→ EXERCISE DATA

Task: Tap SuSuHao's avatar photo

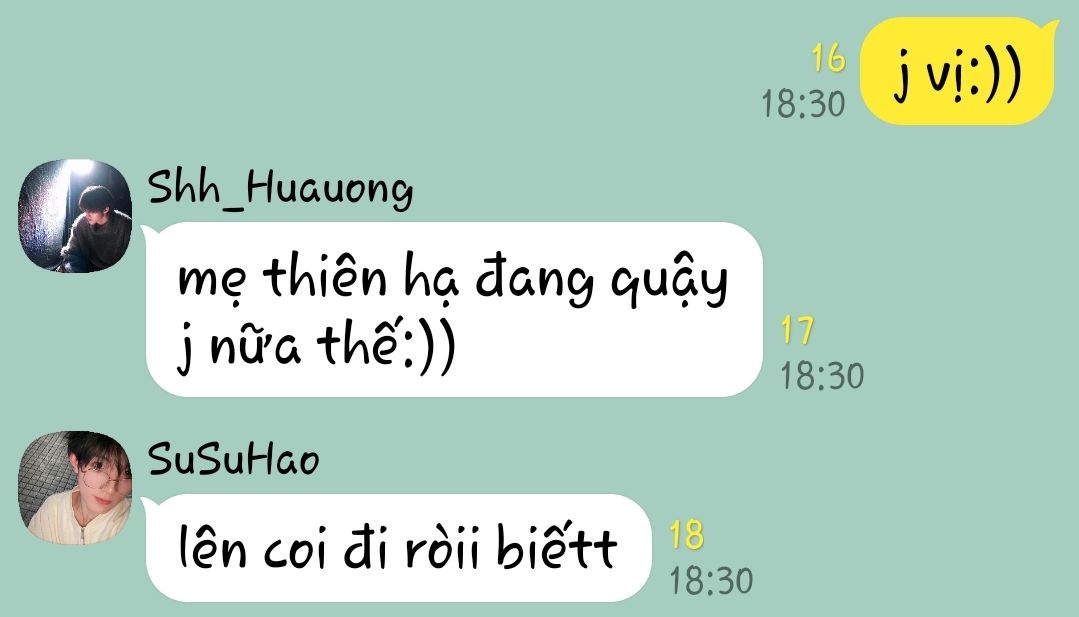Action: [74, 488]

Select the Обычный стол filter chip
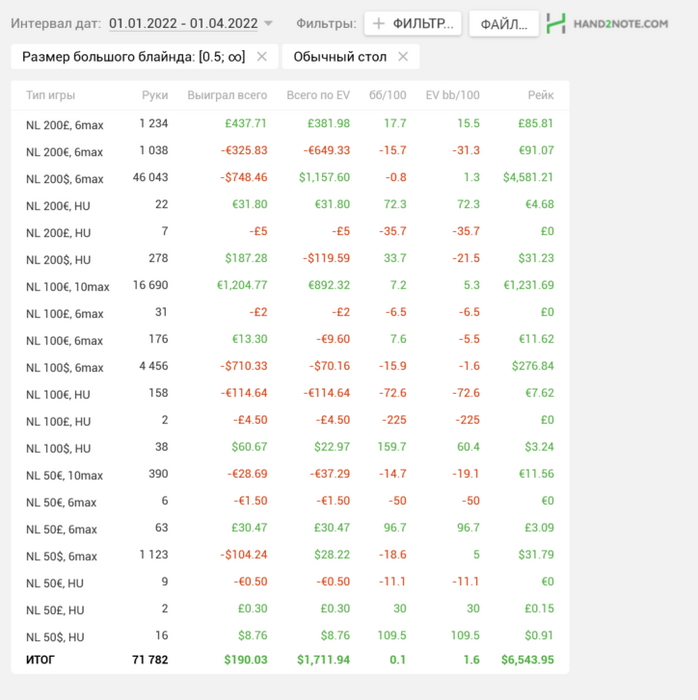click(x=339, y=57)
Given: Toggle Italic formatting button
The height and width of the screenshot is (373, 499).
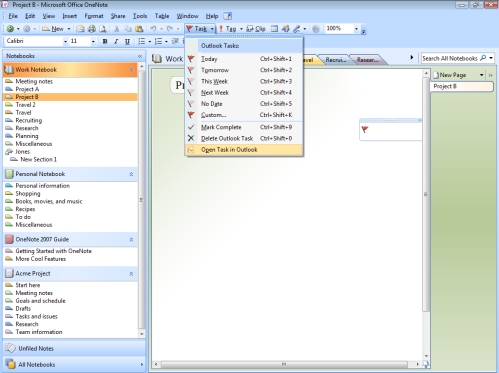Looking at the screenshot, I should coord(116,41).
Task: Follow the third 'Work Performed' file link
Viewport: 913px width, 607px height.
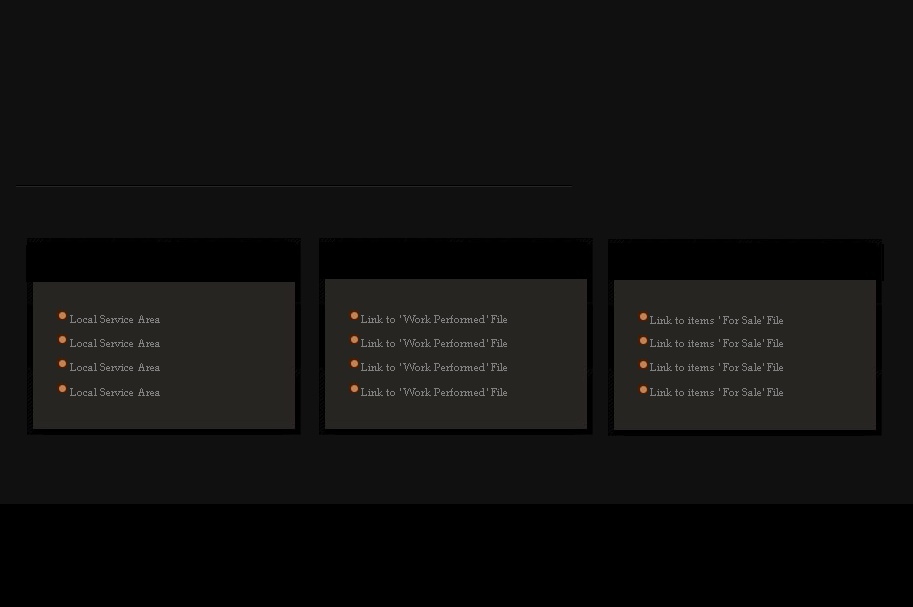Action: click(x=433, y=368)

→ WHAT THE EXERCISE ASKS
Output the line containing "Task: Follow the" along with every line after it to the end of the material, exactly as written, but without pictures.

→ ANSWER BELOW
Task: Follow the third 'Work Performed' file link
Viewport: 913px width, 607px height.
Action: click(x=433, y=368)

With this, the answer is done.